A is for act. Once likes and dislikes are established, it’s time to implement the right program for your organization. Depending on the complexity, you may need to outsource an employee recognition system or platform to administer the recognition nominations and reward redemptions. This is a critical component to making recognition strategic because it will allow you to capture all employee recognition activity in an efficient, easy manner.
L is for learn. Realize the key learnings of the effort. What do the metrics reveal about the workforce and employee recognition? This data should be measurable. For example: How many employees were nominated in the month of January for the ABC Award? With a formal system in place, it is possible to run a report. If this data is taken to the next level, it is possible to assess participation rates by managers and employees. This data can then be matched to employee engagement to find correlations.
The Rules
In April 2008, Cargill was given Recognition Professionals International’s Best Overall Employee Recognition Award.

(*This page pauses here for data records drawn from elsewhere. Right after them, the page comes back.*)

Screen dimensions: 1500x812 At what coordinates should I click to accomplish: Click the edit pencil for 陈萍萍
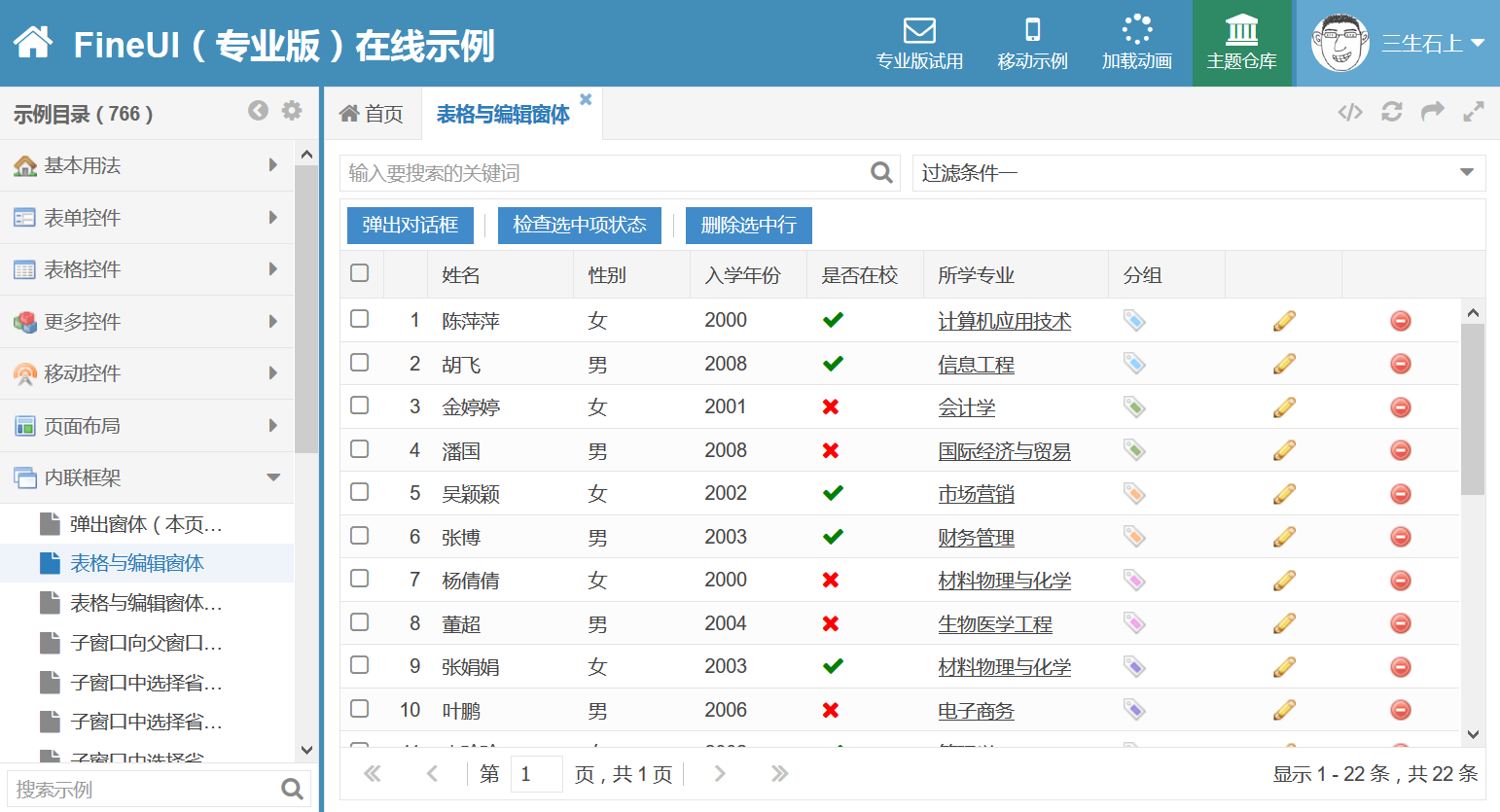click(1284, 321)
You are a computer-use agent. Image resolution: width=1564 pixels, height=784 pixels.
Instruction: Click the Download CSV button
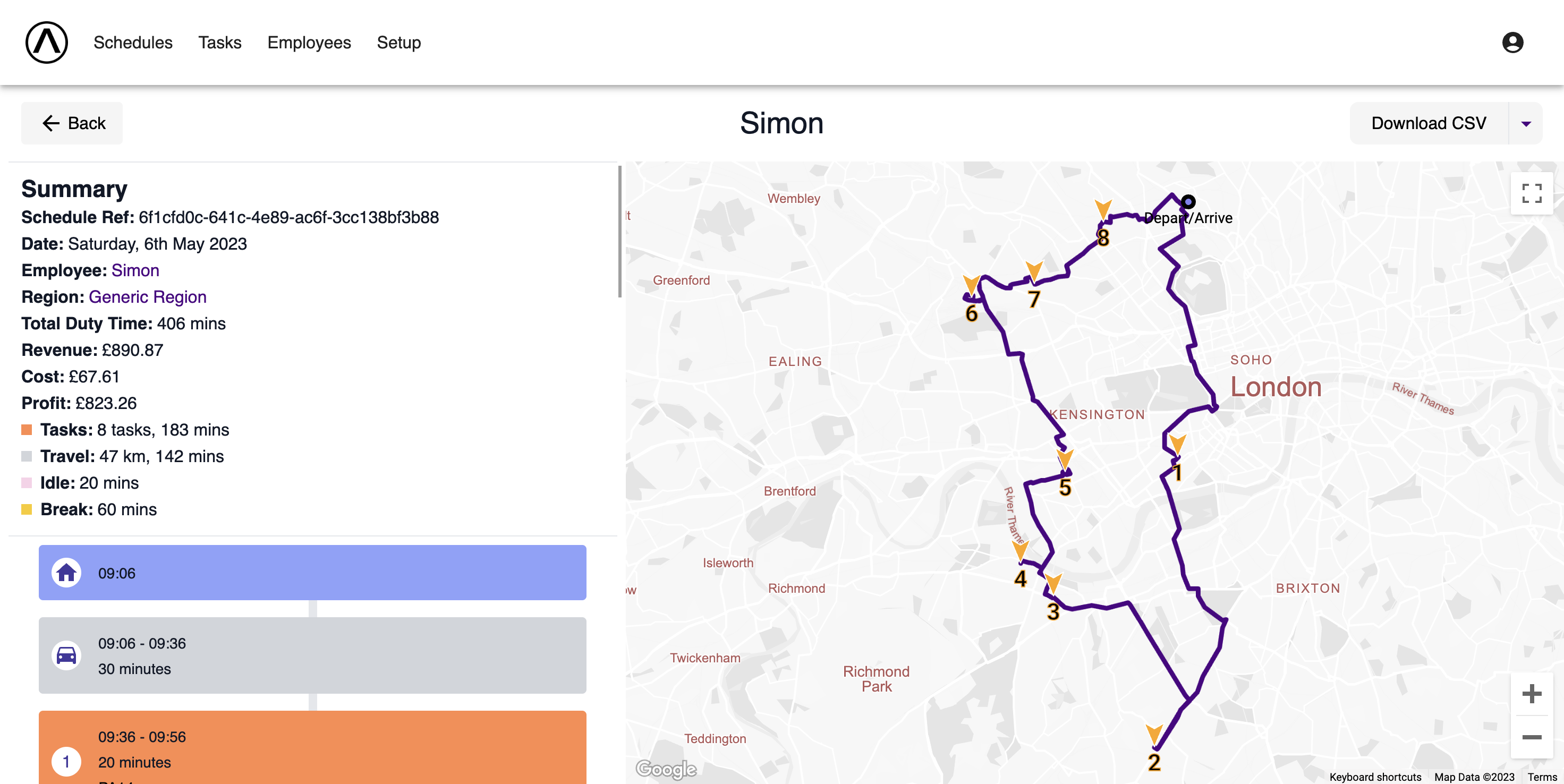[x=1429, y=124]
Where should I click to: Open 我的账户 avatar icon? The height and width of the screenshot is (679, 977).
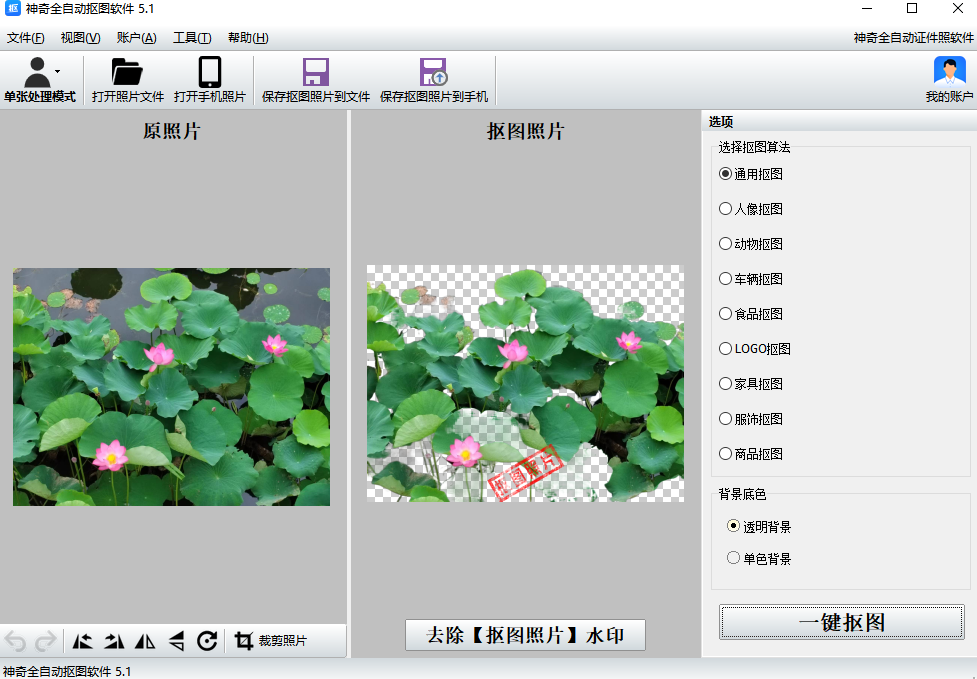point(948,73)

Instead of following a basic recognition plan, they also implemented a survey question about employee satisfaction directly into their annual employee engagement survey.
Don’t be afraid to think creatively about how to measure employee attitudes – straightforward survey questions are a great way to get started, but employees need to feel safe and empowered to express their attitudes openly and candidly.
Companies that are engaged in strategic and systematic recognition programs stand the best chance of survival because they have the framework for strategy, executive buy in and the systems to capture data about their employee recognition practices for ROI justification.
There are other uses for employee recognition metrics, including measuring employee accomplishments and areas for improvement. The key is having the measurable data to use when the time comes.
The Refusal
In a recession, companies may believe that it is unfair to continue with costly rewards when they are reducing their workforce size. It’s a sound argument until you compare the savings of reducing a workforce to the fraction of the cost it takes to recognize existing employees. With fewer employees, existing employees are carrying a larger workload and more responsibility, and it makes sense to reward them for it.
Companies also may be tempted to pull the plug on programs because the ROI of these programs is not transparent and difficult to prove. But companies are able to quantify employee turnover costs and retention rates while the programs are in place. This will help show the ROI – by comparing the production levels of a long-term employee with the cost to attract, recruit, train and retain another.
Conclusion In general, employees like reinforcement of positive behavior, whether it's in the form of an incentive, a gift or just a pat on the back in a public forum. If the opportunity presents itself to buff up or revamp an employee recognition program, now is the time to do it. The truth about the success of employee recognition programs in a recession lies within the stories we hear, the data we produce, the money we save, the talent we retain and the smiles on our employees' faces.